━━━ Passage

Benjamin Friedman does a fine job of dismantling the “credibility” argument: Historical studies show that leaders deciding whether to defy foreign threats focus on the balance of military power and the material interests of the threatening state, not on its opponent’s record of carrying out past threats. Credibility doesn’t travel well. That is why the […]

Benjamin Friedman does a fine job of dismantling the “credibility” argument:

Historical studies show that leaders deciding whether to defy foreign threats focus on the balance of military power and the material interests of the threatening state, not on its opponent’s record of carrying out past threats. Credibility doesn’t travel well.

That is why the domino theory was wrong. Neither the West Europeans we were defending during the Cold War, nor their Warsaw Pact adversaries believed that U.S. withdrawal in Vietnam would mean U.S. abandonment of Europe’s defense. The same goes for other U.S. military actions in the last several decades that ended badly—for example, the Marine deployment to Lebanon under President Reagan and the recent war in Iraq. Presidents initially offered big talk about goals. Later, we quit without having reached those goals. Contrary to claims of credibility hawks, other U.S. allies did not lose faith in American military power or come under attack from emboldened foes. Instead, new supplicants continued to ask for our help [bold mine-DL]. Often, when it was not forthcoming, or too limited for U.S. hawks, they insisted that we would lose credibility if we did not do more. They always proved wrong.

The strange thing is that “credibility” hawks’ warnings continue to be taken seriously when, as Friedman says, they haven’t ever been right. The fact that they’ve never been right should tell us that there is something inherently wrong with the concept they keep using. Considering how many times U.S. “credibility” has supposedly been shattered or ruined, it is remarkable how many dozens of eager would-be clients and long-standing allies still line up with Washington and fully expect the U.S. to protect them and/or do as they wish. Warning about “credibility” is a giveaway that the person issuing the warning has run out of persuasive arguments and has nothing else left. Friedman sums it up this way:

A good rule of thumb for foreign policy is that if someone tells you our credibility depends doing something, it’s probably a bad idea.

━━━━━━
━━━ Dataset records

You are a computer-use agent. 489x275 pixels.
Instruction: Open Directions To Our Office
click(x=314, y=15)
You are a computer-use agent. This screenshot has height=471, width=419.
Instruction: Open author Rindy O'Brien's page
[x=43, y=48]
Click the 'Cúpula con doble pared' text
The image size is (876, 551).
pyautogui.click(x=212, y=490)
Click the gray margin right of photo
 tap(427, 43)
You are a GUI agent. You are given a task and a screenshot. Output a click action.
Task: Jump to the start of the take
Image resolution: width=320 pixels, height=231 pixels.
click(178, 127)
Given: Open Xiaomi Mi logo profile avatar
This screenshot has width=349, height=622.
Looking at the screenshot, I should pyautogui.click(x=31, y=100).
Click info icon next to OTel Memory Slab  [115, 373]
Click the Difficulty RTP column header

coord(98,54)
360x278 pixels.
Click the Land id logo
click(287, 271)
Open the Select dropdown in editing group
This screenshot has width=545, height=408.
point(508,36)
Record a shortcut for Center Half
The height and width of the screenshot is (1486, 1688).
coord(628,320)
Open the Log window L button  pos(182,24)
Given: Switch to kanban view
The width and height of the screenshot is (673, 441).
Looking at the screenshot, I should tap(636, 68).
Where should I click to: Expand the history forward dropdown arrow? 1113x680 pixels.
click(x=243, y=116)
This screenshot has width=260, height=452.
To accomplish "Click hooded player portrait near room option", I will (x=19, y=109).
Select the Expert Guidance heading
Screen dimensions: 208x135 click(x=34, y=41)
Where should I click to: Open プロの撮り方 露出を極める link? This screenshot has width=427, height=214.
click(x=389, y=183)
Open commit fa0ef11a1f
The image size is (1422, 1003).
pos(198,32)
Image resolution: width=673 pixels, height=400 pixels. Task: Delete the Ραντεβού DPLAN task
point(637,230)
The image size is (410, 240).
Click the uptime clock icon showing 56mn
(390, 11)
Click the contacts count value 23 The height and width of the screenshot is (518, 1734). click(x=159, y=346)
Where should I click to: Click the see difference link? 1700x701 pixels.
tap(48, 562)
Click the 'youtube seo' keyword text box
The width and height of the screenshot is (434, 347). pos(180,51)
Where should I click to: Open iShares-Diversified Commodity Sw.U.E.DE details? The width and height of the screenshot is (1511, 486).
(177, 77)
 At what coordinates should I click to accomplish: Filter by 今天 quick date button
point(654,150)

━━━━━━

§ Exercise set
1. Reproduce the passage on U.S. credibility, beginning at the words "The strange thing" and stopping after the words "a bad idea.".
2. Which U.S. military actions does the passage on U.S. credibility mention? List each one.
3. Carry the passage on U.S. credibility forward from the point where it stops.
The records play no part in what is asked here.

§ Responses per task
1.
The strange thing is that “credibility” hawks’ warnings continue to be taken seriously when, as Friedman says, they haven’t ever been right. The fact that they’ve never been right should tell us that there is something inherently wrong with the concept they keep using. Considering how many times U.S. “credibility” has supposedly been shattered or ruined, it is remarkable how many dozens of eager would-be clients and long-standing allies still line up with Washington and fully expect the U.S. to protect them and/or do as they wish. Warning about “credibility” is a giveaway that the person issuing the warning has run out of persuasive arguments and has nothing else left. Friedman sums it up this way:

A good rule of thumb for foreign policy is that if someone tells you our credibility depends doing something, it’s probably a bad idea.

2.
- The U.S. withdrawal in Vietnam
- The Marine deployment to Lebanon under President Reagan
- The recent war in Iraq

3.
This true not only because “credibility” hawks are always invoking credibility in order to justify more aggressive policies in places of little or no importance to the U.S., but because the reliance on the “credibility” argument is confirmation that these policies can’t be defended on the merits. The arguments for deeper U.S. involvement in conflicts that are at best tangentially related to U.S. vital interests are not compelling ones, which is why the “credibility” argument is used so often in these debates. “You may not agree with doing X, but you don’t want to risk encouraging a North Korean invasion, do you?” At its core, the “credibility” argument is a sort of extortion: if you don’t agree to do what the hawks prefer in one place, your actual allies somewhere else are supposedly going to get hurt. This should alert us to the weakness of the policy arguments, but instead many Americans allow themselves to be tricked into letting “credibility” concerns overrule all of their objections.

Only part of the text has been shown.